• _MATERIALS PROVIDED_:

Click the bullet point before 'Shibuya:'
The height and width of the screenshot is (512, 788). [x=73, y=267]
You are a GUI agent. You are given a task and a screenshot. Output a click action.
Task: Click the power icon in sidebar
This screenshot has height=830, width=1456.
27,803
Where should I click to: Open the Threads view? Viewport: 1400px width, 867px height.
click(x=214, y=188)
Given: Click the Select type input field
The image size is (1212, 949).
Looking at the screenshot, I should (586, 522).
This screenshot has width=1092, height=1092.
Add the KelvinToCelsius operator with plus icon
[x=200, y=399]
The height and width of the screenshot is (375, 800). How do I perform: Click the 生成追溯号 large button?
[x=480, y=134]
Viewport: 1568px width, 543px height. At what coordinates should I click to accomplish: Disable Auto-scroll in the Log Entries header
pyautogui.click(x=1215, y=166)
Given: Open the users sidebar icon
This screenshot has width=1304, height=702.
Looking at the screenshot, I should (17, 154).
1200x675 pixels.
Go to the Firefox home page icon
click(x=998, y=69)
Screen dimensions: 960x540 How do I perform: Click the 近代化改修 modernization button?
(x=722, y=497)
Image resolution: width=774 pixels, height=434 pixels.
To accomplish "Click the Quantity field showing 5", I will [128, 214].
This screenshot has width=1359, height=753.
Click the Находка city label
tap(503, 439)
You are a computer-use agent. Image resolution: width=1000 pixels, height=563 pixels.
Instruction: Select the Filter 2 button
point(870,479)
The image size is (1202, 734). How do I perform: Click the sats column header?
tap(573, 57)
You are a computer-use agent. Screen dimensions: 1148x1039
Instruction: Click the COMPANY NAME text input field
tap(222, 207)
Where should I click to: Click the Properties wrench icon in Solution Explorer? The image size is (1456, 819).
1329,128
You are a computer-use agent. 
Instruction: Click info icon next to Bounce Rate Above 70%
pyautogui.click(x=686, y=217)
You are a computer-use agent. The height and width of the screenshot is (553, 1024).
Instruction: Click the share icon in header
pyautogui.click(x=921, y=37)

• _DIRECTIONS FOR THIS TASK_:
Reproduce everything from the start of the entries down to the line containing "tap(503, 439)", with both ends included.

• _ANSWER_:
Click the bullet point before 'Shibuya:'
The height and width of the screenshot is (512, 788). [x=73, y=267]
You are a GUI agent. You are given a task and a screenshot. Output a click action.
Task: Click the power icon in sidebar
This screenshot has height=830, width=1456.
27,803
Where should I click to: Open the Threads view? Viewport: 1400px width, 867px height.
click(x=214, y=188)
Given: Click the Select type input field
The image size is (1212, 949).
Looking at the screenshot, I should (586, 522).
This screenshot has width=1092, height=1092.
Add the KelvinToCelsius operator with plus icon
[x=200, y=399]
The height and width of the screenshot is (375, 800). How do I perform: Click the 生成追溯号 large button?
[x=480, y=134]
Viewport: 1568px width, 543px height. At what coordinates should I click to accomplish: Disable Auto-scroll in the Log Entries header
pyautogui.click(x=1215, y=166)
Given: Open the users sidebar icon
This screenshot has width=1304, height=702.
Looking at the screenshot, I should (17, 154).
1200x675 pixels.
Go to the Firefox home page icon
click(x=998, y=69)
Screen dimensions: 960x540 How do I perform: Click the 近代化改修 modernization button?
(x=722, y=497)
Image resolution: width=774 pixels, height=434 pixels.
To accomplish "Click the Quantity field showing 5", I will [128, 214].
This screenshot has width=1359, height=753.
Click the Находка city label
tap(503, 439)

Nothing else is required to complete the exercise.